◆ Consignes à suivre ◆
(1) Répondez à ces questions sur le texte consacré à saint Ignace :
(a) Sur la vie de quel saint l'auteur propose-t-il de s'appuyer ?
(b) Jusqu'à quel âge Ignace a-t-il volontairement poursuivi sa manière de vivre fondée sur la rapidité ?
(c) Qu'est-ce qui apparaît à Ignace dans son imagination quelque temps après s'être éveillé de son rêve ?
(2) Ces affirmations concordent-elles avec le texte consacré à saint Ignace ? Répondez par oui ou non, en citant les mots du texte qui tranchent.
(a) À Pampelune, Ignace organise une défense en quelques heures.
(b) Ignace décide de manger de la viande sans en parler à personne.
(c) L'armée française qui attaque Pampelune est présentée comme faible.
(3) Poursuivez le texte consacré à saint Ignace après sa dernière phrase.
++++ Extrait du texte
Mais de quelle porte étroite s’agit-il donc ? De quelque chose qui concerne chacun de nous d’une manière intime, une manière qui empêche en nous la sainteté, cette capacité à répondre selon le cœur de Dieu à la situation présente. Alors je vous propose une piste : chercher auprès des saints la réponse. Pour répondre je prendrai appuis sur la vie de Saint Ignace et le combat intérieur qu’il a mené tout au long de sa vie.
Ignace, celui qui ne doutait pas et ne voulait pas douter, se met à tâtonner et il devient saint, il était de fait passé par sa porte étroite : comment ?
Un axe fondamental dans sa manière de vivre qu’il a poursuivi volontairement jusqu’à 27 ans, consistait à être dans la rapidité, l’esbroufe, la reconnaissance extérieure, à partir de ses grandes qualités d’action, d’organisation et d’énergie… Un exemple significatif à Pampelune : il met sur pied un dispositif de défense en quelques heures avec des personnes non désireuses de se battre, à son arrivée, la veille de l’assaut par l’armée française, surpuissante. De même au début de sa conversion, au début de son séjour à Manresa, il organise sa vie, recherche la perfection absolue dans la réalisation parfaite de son emploi du temps. Mais un jour, sentant combien cette manière de faire le conduisait vers la mort, il s’éveilla enfin comme d’un rêve dira-t-il dans son récit à la fin de sa vie. Il prend alors les choses de sa vie autrement, plus de décisions rapides à mettre en œuvre d’une façon inexorable à partir de principes érigés en absolu, il prend son temps, il tâtonne, il ressent et il cherche la confirmation. Dès lors une nouvelle manière de vivre s’offre à lui. C’est là sa porte étroite : prendre le temps de recevoir ce qui lui convient en profondeur. Un exemple pour mieux comprendre. Quelques temps après s’être éveillé de son rêve, un morceau de viande lui apparaît dans son imagination. Là, au-delà de la première réaction, qui l’aurait amené, quelques semaines auparavant, à se dire : « c’est une tentation à supprimer », il considère maintenant son état et son besoin d’une nourriture équilibrée, en parle à son confesseur, se résout à en manger, et en constatant les bons fruits de cette nouvelle alimentation pour sa santé il réintroduit la viande dans sa diète. Dans les semaines qui suivent, il va réorganiser son style de vie par essai erreur, tâtonnement, échange…Ignace est maintenant de tout lui-même en ce qu’il fait, il n’y a plus que sa tête à décider et à l’entrainer, et, par-là, il agit avec Dieu son proche compagnon et ses frères… il vit justement avec les autres, parce qu’il se considère lui-même en son entier, ne laisse pas une part de lui-même le manger et manger les autres par effet induit. Il a trouvé le passage vers la vraie vie, et il s’efforce d’y entrer en vivant une conversion qui consiste à se laisser être plus pleinement, d’une manière plus ordonnée.
++++++++
++++ Enregistrements présentés
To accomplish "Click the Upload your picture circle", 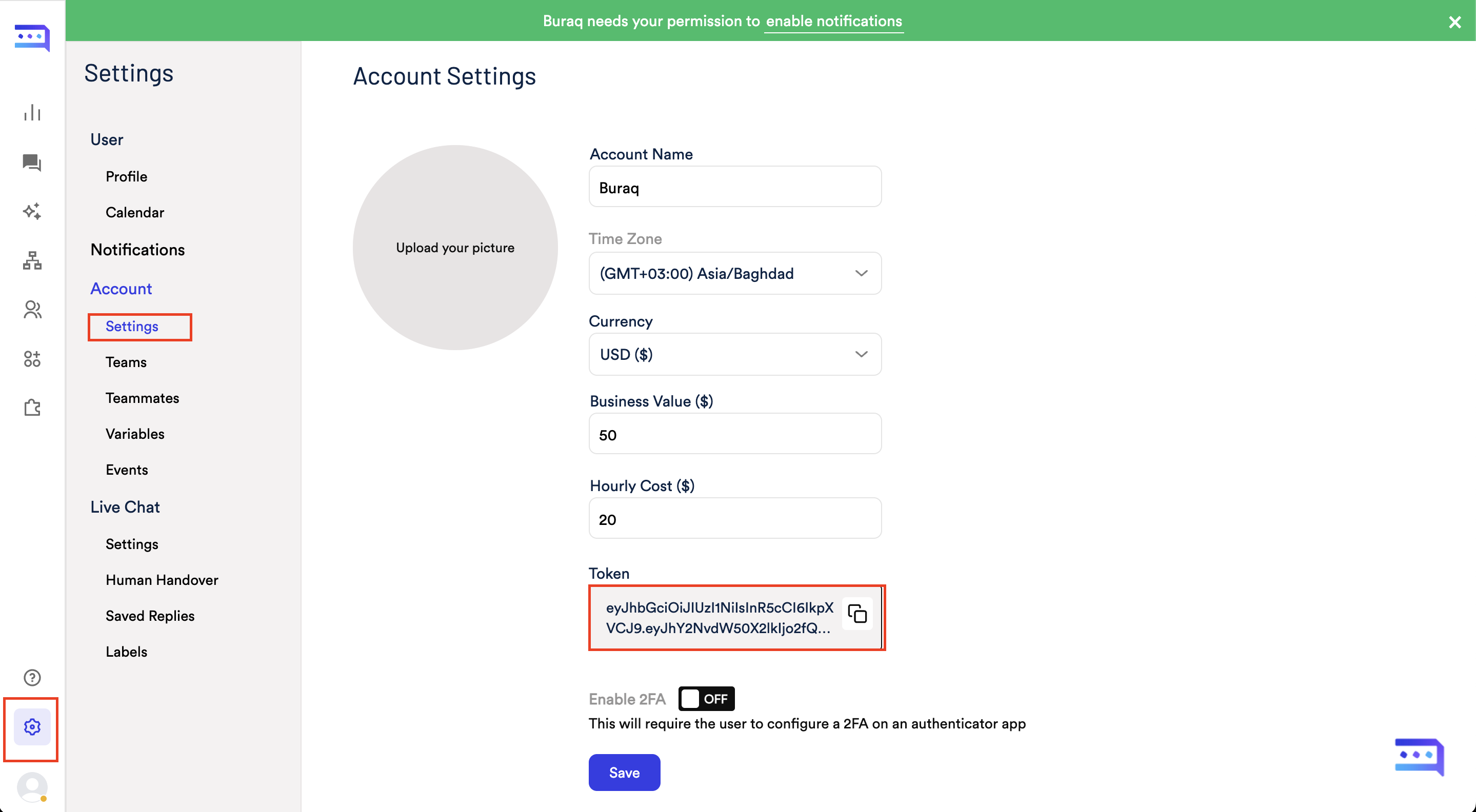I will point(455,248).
++++++++
++++ Enregistrements présentés
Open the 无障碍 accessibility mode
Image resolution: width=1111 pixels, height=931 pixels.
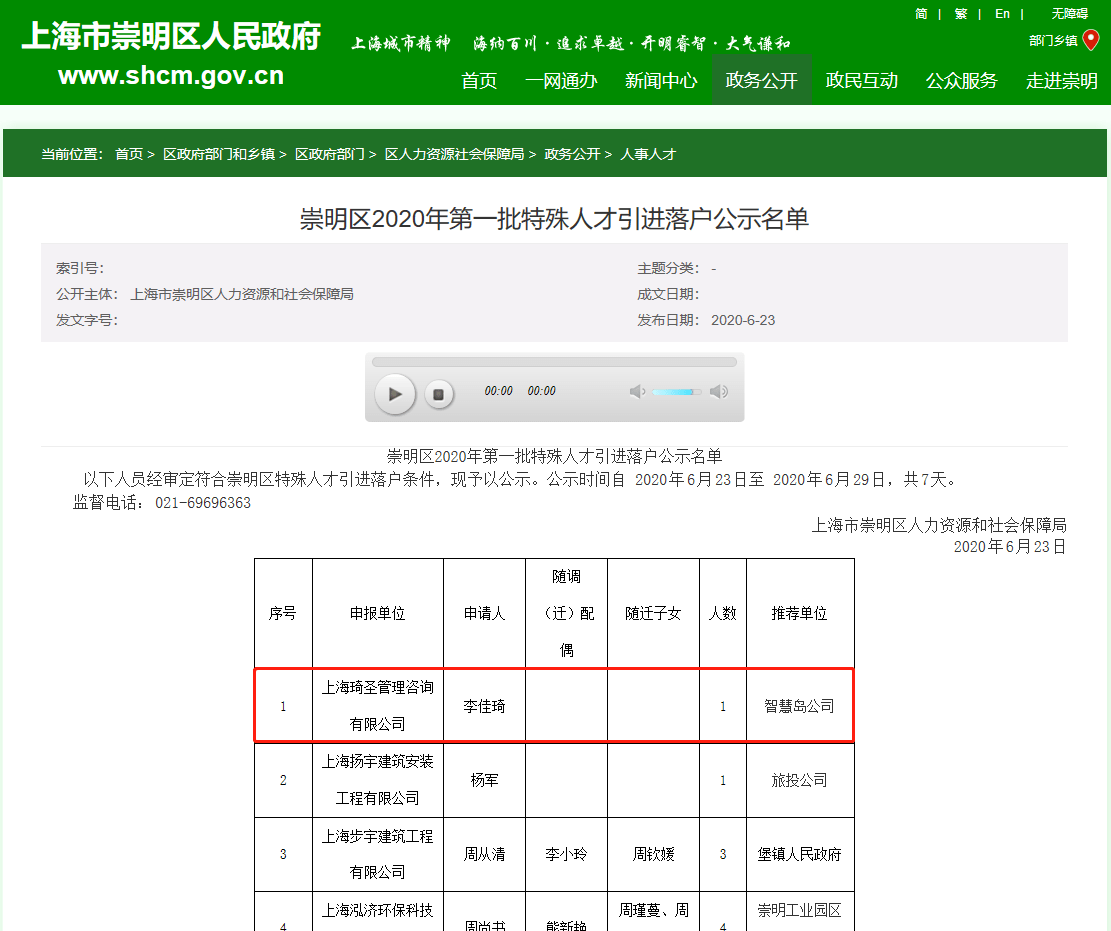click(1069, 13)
++++++++
◆ Réponses attendues ◆
(1)
(a) Saint Ignace.
(b) Jusqu'à 27 ans.
(c) Un morceau de viande.

(2)
(a) Oui : « il met sur pied un dispositif de défense en quelques heures ».
(b) Non : « en parle à son confesseur, se résout à en manger ».
(c) Non : « la veille de l’assaut par l’armée française, surpuissante ».

(3)
Laisser être en nous les parties pauvres de nous-mêmes, voilà le passage par la porte étroite pour chacun de nous, si nous faisons ainsi nous déployons une nouvelle manière de rentrer en relation avec les autres, comme Ignace cet homme entrainant, séducteur, assoiffé d’action, qui a pu devenir cet homme qui patiemment et humblement accompagnera le retraitant pour que celui-ci puisse par lui-même discerner l’appel du Seigneur sur lui. Et à l’image de la pauvre veuve, Ignace ne donne plus seulement de son superflu de capacités d’action d’une manière magnifique, il sera riche de sa seule indigence. Il rendra ainsi toute justice à son Seigneur, au mystère de la vie en lui et en les autres.
Ce qu’Ignace a vécu comme les autres saints, chacun selon son histoire, son tempérament, chacun de nous est appelé à le vivre et tout spécialement vers la fin de sa vie. A ce moment de notre existence, nous pouvons alors recevoir la grande aide paradoxale de la perte de nos qualités principales, nous pouvons alors emprunter un nouveau chemin, celui qui passe par notre porte étroite, qui opère la vraie conversion en nous. Nous pouvons peut-être considérer autrement ces pertes qui nous donnent de donner de notre peu, et nous donne alors d’être vraiment nous-même.
Encore un dernier point. Par là aussi, nous pouvons devenir des exemples vivants, des témoins pour notre Eglise qui, au moins en occident, doit, elle aussi, se réinventer, reprendre un véritable nouveau chemin de sainteté, à partir de sa situation, bref passer par sa porte étroite une nouvelle fois. Alors oui chacun de nous, efforçons nous d’entrer par notre porte étroite, elle conduit à la vie véritable grâce à la pauvreté assumée et reçue, pour soi et pour nos frères.